A preliminary version of this paper appeared in the proceedings of GECCO 2014 [25]. The paper is organized as follows. In the remainder of this section, we introduce the algorithm and basic analytical framework. In Sect. 2, we analyze the runtime of the (\(1+1\)) EA searching for a 2-coloring of a bipartite graph and provide tail bounds that prove with high probability the evolutionary algorithm needs at least a superpolynomial number of iterations in the worst case.

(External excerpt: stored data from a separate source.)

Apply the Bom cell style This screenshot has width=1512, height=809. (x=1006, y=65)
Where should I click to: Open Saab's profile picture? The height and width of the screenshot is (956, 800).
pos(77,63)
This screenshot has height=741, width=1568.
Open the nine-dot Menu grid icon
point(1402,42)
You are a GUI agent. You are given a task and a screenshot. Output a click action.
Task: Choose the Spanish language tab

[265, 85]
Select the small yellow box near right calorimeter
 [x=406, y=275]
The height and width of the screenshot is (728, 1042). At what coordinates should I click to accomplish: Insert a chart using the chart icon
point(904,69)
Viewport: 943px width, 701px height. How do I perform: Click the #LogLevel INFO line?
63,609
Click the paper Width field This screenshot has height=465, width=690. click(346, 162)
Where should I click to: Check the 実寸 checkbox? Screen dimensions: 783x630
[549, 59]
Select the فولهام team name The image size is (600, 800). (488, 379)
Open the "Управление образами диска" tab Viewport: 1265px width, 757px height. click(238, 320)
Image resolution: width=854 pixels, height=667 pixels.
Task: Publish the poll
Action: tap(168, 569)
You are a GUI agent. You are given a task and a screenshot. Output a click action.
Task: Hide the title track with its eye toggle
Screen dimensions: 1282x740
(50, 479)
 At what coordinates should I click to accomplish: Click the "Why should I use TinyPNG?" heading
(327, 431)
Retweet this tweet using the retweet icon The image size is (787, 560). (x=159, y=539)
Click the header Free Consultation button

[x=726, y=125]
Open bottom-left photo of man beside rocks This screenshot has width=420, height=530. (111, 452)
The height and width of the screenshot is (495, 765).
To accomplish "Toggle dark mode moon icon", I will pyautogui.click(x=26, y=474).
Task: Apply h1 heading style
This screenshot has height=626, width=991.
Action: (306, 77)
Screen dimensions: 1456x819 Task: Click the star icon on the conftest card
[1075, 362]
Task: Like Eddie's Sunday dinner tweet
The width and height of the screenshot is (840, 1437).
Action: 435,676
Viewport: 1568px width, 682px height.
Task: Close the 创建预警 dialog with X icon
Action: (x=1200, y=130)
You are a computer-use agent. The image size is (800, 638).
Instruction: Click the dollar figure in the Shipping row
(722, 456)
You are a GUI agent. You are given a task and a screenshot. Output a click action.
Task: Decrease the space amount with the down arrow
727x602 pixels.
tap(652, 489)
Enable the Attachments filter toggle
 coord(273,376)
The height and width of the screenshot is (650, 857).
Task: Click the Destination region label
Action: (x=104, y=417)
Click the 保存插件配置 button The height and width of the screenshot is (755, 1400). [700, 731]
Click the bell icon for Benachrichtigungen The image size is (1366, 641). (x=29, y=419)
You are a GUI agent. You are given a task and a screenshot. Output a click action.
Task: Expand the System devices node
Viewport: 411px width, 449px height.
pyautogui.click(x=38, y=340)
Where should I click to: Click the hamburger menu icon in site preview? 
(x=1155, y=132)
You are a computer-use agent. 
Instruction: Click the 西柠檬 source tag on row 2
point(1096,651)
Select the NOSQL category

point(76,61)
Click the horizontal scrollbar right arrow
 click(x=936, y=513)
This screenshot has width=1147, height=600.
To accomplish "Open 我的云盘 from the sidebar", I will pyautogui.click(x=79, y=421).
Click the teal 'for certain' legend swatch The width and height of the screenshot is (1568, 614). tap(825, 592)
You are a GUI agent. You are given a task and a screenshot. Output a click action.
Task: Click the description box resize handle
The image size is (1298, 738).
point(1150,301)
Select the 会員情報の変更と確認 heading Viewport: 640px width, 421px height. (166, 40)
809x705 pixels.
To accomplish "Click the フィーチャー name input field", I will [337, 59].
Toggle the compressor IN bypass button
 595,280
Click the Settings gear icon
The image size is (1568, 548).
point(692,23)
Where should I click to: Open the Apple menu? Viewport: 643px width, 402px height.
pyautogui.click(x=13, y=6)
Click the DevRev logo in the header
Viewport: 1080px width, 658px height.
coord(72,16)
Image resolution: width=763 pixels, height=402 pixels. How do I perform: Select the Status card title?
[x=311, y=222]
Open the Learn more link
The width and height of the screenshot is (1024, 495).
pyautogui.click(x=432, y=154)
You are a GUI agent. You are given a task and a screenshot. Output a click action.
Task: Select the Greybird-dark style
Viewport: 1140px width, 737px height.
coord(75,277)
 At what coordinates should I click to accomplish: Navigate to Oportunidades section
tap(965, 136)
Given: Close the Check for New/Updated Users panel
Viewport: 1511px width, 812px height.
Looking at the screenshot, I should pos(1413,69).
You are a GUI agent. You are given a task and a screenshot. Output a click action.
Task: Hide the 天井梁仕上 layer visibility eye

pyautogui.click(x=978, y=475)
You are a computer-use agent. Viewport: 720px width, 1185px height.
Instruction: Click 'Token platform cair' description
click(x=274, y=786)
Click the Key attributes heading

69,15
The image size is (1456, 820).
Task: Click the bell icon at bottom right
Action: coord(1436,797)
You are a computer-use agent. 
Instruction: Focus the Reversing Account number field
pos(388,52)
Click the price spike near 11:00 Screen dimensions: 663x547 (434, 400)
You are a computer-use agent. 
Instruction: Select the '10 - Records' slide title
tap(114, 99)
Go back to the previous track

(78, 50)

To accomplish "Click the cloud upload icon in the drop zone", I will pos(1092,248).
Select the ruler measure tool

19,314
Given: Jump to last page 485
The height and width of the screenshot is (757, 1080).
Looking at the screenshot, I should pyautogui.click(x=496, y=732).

In Sect. 3 we prove a similar result for the (\(1+1\)) EA searching for a satisfying assignment to satisfiable 2-CNF formulas and Horn formulas. Both problems are easy in the classical sense, but we show that there are instances for which, with high probability, the (\(1+1\)) EA does not find a satisfying assignment in time that is bounded above by any polynomial in the number of variables.

Finally, in Sect. 4 we show that the (\(1+1\)) EA can be adapted slightly by changing the fitness function and mutation operator to take advantage of domain-specific information, and that this adaptation results in a polynomial-time performance guarantee for every 2-coloring instance and every satisfiable 2-CNF formula. Furthermore, we prove that it can efficiently solve the class of pathological Horn satisfiability formulas presented in Sect. 3.2. We conclude the paper in Sect. 5.

1.1 Preliminaries

We consider in this paper the minimization of nonlinear pseudo-Boolean functions \(f:\{0,1\}^n \rightarrow {\mathbb {R}}\) where f measures the cost of candidate solutions (encoded as length-n bitstrings) to a combinatorial problem. For a bitstring \(x \in \{0,1\}^n\), we will denote the i-th element in x as x[i]. The (\(1+1\)) EA, defined in Algorithm 1 for minimizing f, is a basic randomized search heuristic for optimizing discrete functions. The (\(1+1\)) EA has been a prominent object of study in theoretical investigations of randomized search heuristics [2] since it is a degenerate evolutionary algorithm in the sense that it uses the smallest nontrivial population size (one), simple uniform mutation, no recombination, and a simple survival selection scheme. This natural simplicity facilitates theoretical analysis while still reflecting the behavior of more complex evolutionary approaches.

figure a

We regard a run of Algorithm 1 as an infinite stochastic process \(\{x^{(t)} : t \in {\mathbb {N}}_0\}\), where \(x^{(t)} \in \{0,1\}^n\) denotes the candidate solution generated in iteration t of the algorithm. The optimization time T of an algorithm is the random variable

$$\begin{aligned} T := \inf \left\{ t \in {\mathbb {N}}_0 :~f(x^{(t)})~\text {is minimal}\right\} . \end{aligned}$$

In the following, we will be primarily interested in tail bounds for T. In other words, we want to derive rigorous estimates on the probability that T exceeds some value g(n).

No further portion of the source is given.